Stress can be debilitating if left unchecked, and often it’s more effective to take a serious look at the causes and effects on your body and mind than to opt in for quick fixes. However, the immediate de-escalation of stress can not only help in the short term, but also help mitigate long term damage to your health. We have some go-to remedies to quickly reduce and manage stress that are easily accessible, sometimes completely free and will help you get through the next stressful situation you face.
- Breathe
It often sounds too easy to be effective, but breathing is a proven way of immediately reducing the physical response to stressful situations and so calming the mental response (particularly if the physical response induces greater anxiety and fear to the situation). We strongly suggest the Buteyko breathing practice to calm down an overstimulated nervous system.
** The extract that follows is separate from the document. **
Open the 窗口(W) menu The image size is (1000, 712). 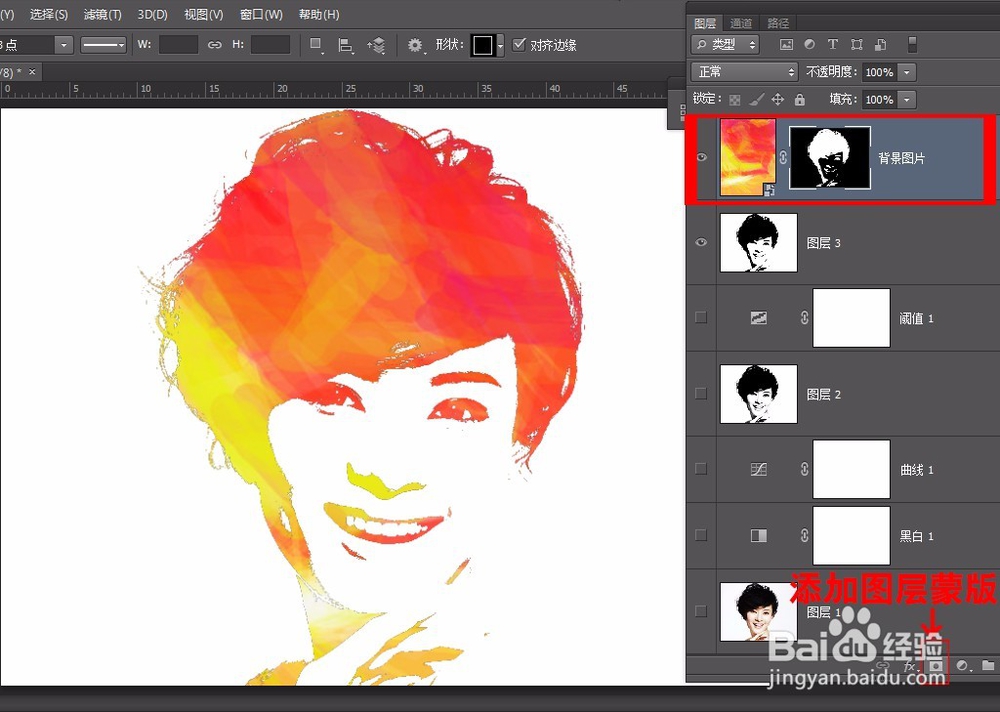coord(261,14)
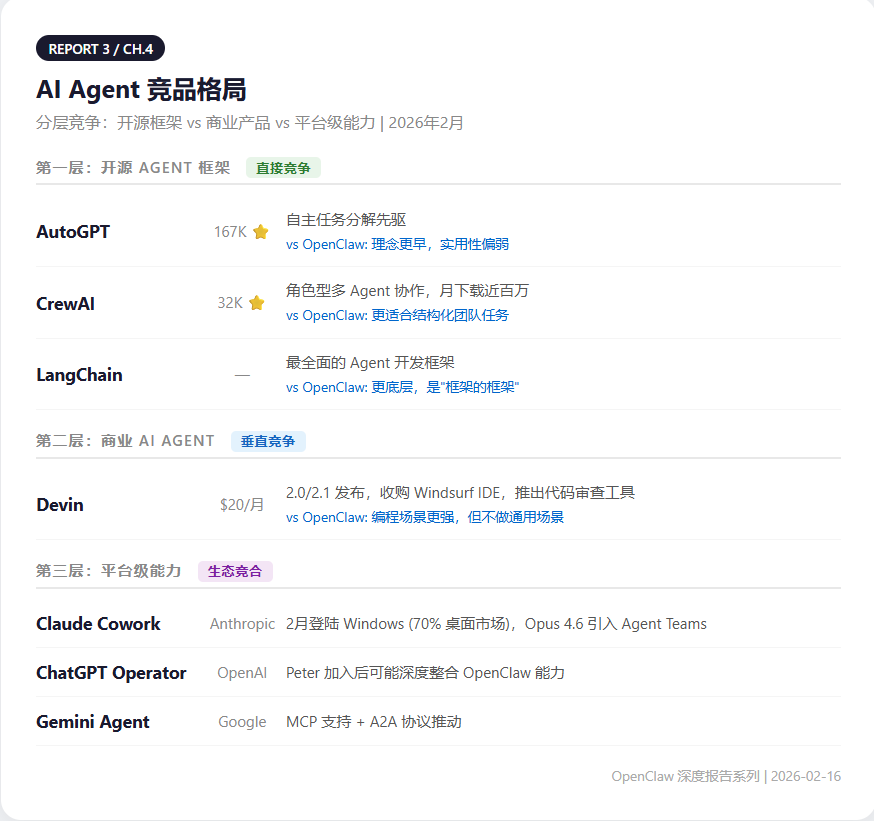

Buteyko breathing consists of controlled exhaling, pausing and inhaling to regulate disrupted breathing patterns. As a quick guide, it looks something like this:
- Take one deep, relaxed breath
- Place your index finger and thumb on each side of your nose and gently press to ‘plug’ your nostrils closed
- Pause your breathing until you feel you need to take a breath, and exhale slowly
- Release your nostrils and breath naturally for ten seconds
- Repeat as many times as you need.
You can do it anywhere, any time, but typically it’s better to find a little private space to practice it so you can fully commit. Do this for as little as two minutes to feel an immediate difference. Not only will this help assist the stress response, but it’ll also help in these responses escalating to panic or anxiety attacks.
- Bach Rescue Remedy
This is a stress placater for your pocket. In either spray or drop form, this is a nifty product to have on hand to assist with onset of stressful situations and subsequent responses. It doesn’t interact negatively with medications, and can be used very discreetly – just a few drops or sprays under the tongue. The formulation uses a combination of the essence of five botanicals to create a calming response. It is fairly cost effective and can be purchased at most pharmacies and health retail stores, including CK Health. Carefully check ingredients for any possible allergy reactions.
- Practice mindfulness
You’ve likely heard the term ‘mindfulness’ used a lot in the pursuit of managing your stress levels, but it can be difficult to know where to start in applying it to your actual life. Mindfulness can be everything from a quick anxiety-relieving exercise, all the way to the entire way of life. For the purposes of this article, however, mindfulness is for the immediate release of stress. For that, it can be created very easily using tactile and sensory techniques. For example, remove your mind from the stress-causing situation or event taking place and hone in on the sounds you can hear – from loud traffic, to a distant bird chirping. What can you feel, see and touch? Feel the fabric of your clothes, rub your finger tips together, or hone in a visual aspect of your environment. Taking note of the minutiae of what is around you will create a state of mindfulness that can effectively use greater consciousness to distract your brain from stress.
- Talk to a trusted friend or loved one
It’s not always easy to open up to others when we feel vulnerable, but it is the best time to do so. If you have someone you can trust, and who is a positive influence on your life, it can be enormously helpful to be free to speak to them in a non-judgemental and open space. It could be an organically approached situation; calling a close parent or your best friend in these moments.
Or, it could be more formally achieved, especially if you’re finding yourself in a stressed state more frequently. Ask someone you trust if they mind being your designated go-to in times when you can’t escape responses to stress on your own, and maybe ask them to remind you of things you need in those moments. This could be as simple as them reminding you to breathe, or practice mindfulness.
- Practice progressive relaxation
This is similar to mindfulness, but with more of a focus on release techniques. When you’re in a stress response, squeeze a part of your body, such as your arm or hand, and then release. Repeat this several times. The tensing and release of muscles in one isolated area of the body creates a state of immediate relaxation, and offers a distraction from the stressful situation.